Pediatric patients with obesity are more prone to have high myopia compared with their peers with a normal BMI (Body mass index), according to a study presented at the American Academy of Ophthalmology meeting.
“Although genetic and environmental risk factors of myopia have been studied, the association between obesity and myopia has not been well studied; besides, large-scale studies are lacking on this topic,” according to the presentation.
Sami Lee, MD, PhD, and colleagues enrolled 1,114 people aged 5 to 18 years old from the Korea National Health and Nutrition Examination Survey, which took place between 2016 and 2018.
The study included participants with data on refractive error, family history of myopia, waist circumference, and BMI.
High myopia was more likely to develop in obese and overweight participants than in children and adolescents with a normal BMI.

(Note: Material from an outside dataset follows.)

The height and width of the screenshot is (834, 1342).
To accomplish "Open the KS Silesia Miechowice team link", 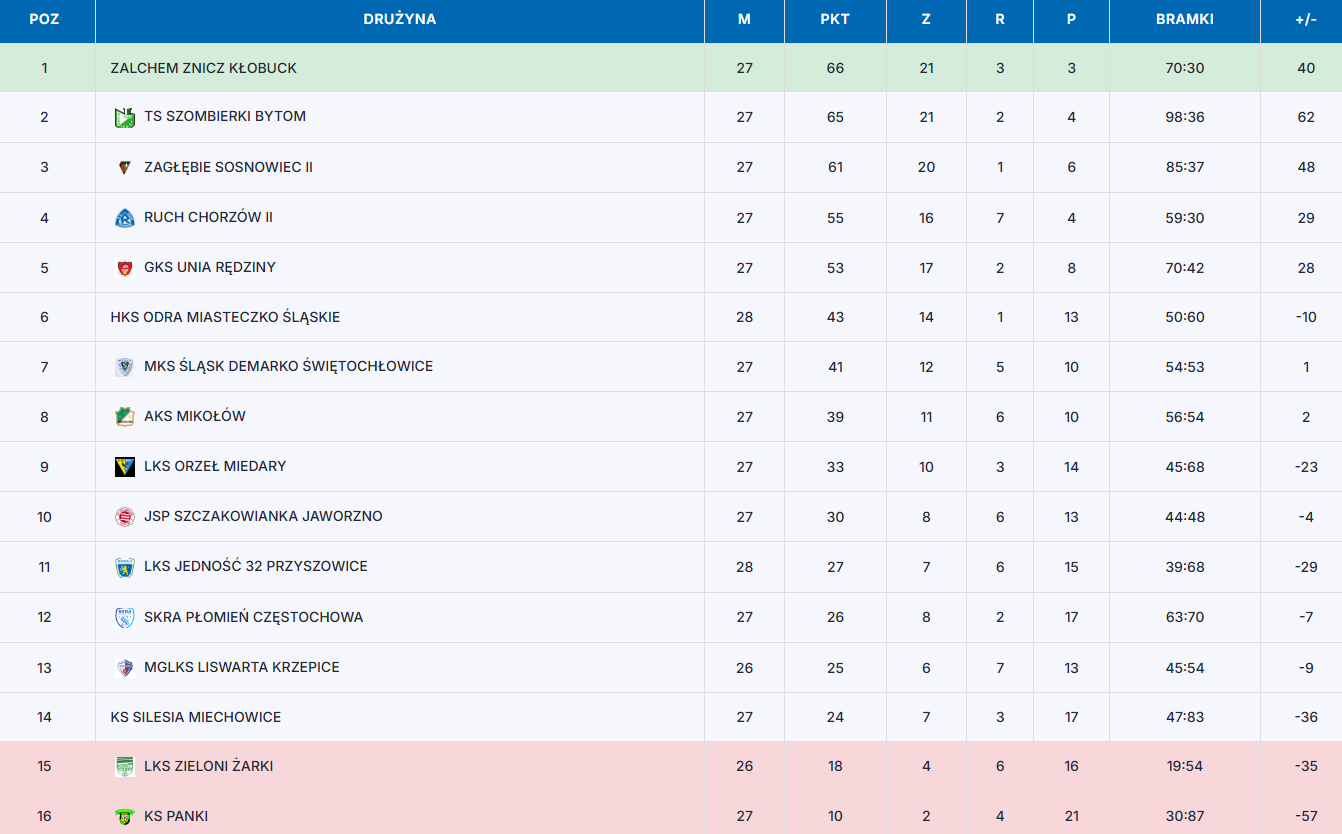I will 195,717.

Analyzing by sex, girls with overweight and obesity had higher odds of high myopia; among boys, those with overweight had higher odds.
BMI classification had no significant impact on development of mild or moderate myopia.
“The findings of this study are significant in that it identified an association of childhood and adolescence obesity with high myopia involving a large number of subjects,” according to the presentation. “Although additional research is needed, efforts to maintain a healthy weight among children and adolescents will be necessary to decrease the risk of high myopia.”
The definition of high myopia as ≤ −5 D was adopted as the World Health Organization (WHO) definition in 2015. A person who needs ≤ −5 D of correction has a visual acuity that is far worse than the threshold for blindness (–3/6 in the better eye).
The prevalence of myopia is increasing globally. It has been predicted that, by the year 2050, high myopia will affect 9.8% of the global population; a total of 938 million people. The highest prevalence of myopia is seen in younger adults, particularly in urbanised East and Southeast Asian countries.